単離した残り全量のEH 2.5μg(400 pmol)を使った実験結果は、PTC(遊離型)ロイシンが検出され、ロイシンアミドは検出されなかった。また、21残基目のリジン、41残基と42残基のジペプチド(Phe-Lys)、43残基と43残基のジペプチド(Gly- Lys)と思われるPTC誘導体が合わせて検出された。したがって、EHは62残基のペプチドでC末端は遊離型のロイシンであると結論できた。

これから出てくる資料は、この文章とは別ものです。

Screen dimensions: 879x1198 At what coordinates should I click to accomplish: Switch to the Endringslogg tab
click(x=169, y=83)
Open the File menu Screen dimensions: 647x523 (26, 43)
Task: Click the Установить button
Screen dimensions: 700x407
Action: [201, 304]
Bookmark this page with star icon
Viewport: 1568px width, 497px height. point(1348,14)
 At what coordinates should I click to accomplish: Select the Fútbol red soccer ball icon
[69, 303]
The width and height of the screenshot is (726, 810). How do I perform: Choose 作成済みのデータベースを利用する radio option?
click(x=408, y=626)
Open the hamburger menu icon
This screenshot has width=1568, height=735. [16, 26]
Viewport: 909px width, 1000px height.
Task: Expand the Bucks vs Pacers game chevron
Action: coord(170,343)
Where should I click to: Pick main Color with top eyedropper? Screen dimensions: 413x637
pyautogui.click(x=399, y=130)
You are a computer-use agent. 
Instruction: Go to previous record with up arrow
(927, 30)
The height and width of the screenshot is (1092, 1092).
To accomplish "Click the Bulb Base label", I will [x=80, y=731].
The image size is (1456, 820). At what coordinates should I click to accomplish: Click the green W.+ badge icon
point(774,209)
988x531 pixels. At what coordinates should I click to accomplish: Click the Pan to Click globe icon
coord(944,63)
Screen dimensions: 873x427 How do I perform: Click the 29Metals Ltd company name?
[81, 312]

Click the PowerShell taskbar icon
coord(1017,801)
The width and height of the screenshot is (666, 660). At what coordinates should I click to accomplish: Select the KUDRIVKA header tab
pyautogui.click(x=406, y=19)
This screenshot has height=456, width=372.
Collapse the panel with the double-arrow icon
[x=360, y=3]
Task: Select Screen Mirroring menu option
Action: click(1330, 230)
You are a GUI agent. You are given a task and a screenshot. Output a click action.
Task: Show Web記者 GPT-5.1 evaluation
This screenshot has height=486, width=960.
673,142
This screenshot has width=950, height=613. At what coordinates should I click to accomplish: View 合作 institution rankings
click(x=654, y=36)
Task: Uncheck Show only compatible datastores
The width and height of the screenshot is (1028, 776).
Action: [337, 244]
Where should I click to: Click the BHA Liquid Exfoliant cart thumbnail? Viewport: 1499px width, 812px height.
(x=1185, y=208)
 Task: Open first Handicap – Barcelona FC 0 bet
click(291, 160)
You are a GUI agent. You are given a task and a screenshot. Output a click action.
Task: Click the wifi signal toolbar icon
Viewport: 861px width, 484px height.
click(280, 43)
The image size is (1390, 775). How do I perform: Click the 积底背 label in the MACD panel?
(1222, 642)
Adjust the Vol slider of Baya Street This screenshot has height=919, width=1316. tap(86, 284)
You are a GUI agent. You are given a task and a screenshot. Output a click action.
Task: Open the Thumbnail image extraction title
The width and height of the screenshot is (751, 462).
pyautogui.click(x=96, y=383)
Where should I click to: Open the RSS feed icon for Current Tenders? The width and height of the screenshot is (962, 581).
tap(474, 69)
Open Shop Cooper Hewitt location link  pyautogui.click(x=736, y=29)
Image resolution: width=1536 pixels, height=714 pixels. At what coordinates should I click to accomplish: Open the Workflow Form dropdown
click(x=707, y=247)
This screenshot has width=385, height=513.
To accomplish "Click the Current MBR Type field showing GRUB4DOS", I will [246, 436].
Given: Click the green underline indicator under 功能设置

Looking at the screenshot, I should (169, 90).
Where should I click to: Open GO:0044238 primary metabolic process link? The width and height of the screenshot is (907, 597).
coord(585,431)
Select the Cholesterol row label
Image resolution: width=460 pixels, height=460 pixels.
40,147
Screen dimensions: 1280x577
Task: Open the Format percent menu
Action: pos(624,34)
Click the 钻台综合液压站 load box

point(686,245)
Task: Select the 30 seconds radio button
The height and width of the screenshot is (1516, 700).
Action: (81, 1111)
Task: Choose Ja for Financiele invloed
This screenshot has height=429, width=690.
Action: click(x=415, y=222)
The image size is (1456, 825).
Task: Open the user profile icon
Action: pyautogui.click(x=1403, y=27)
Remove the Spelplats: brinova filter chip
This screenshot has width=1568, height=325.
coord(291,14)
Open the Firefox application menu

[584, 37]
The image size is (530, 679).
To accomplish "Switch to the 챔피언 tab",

では、現在ならどのような実験を行い構造決定するだろうか? マトリックス支援飛行型質量分析(MALDI TOF-MS/MS)で単離したEHを分析し、測定した解列パターンやMS/MSの結果を詳細に解析することで62残基目のロイシンまでの配列を一気に明らかにすることができる。さらに、その機器の精度からEHの分子量を1マス違いで決定できるために、遊離型であることも決定できる。しかも、分析には100分の1の0.1μgあれば十分である。技術革新を感じる。配列分析装置から得られたデータの目を皿にした解析など、自分や研究室が持っている技術を日々磨く必要がなくなったことが寂しい。ただ、ほぼ自動になったとはいえ、MALDI TOF-MS/MSの操作技術や解析技術がないと、簡単には構造決定できないと思う。
この研究結果はBBRCというそれほど著名でない科学雑誌に発表したが、私にとっては生涯で最も誇れる実験成果である。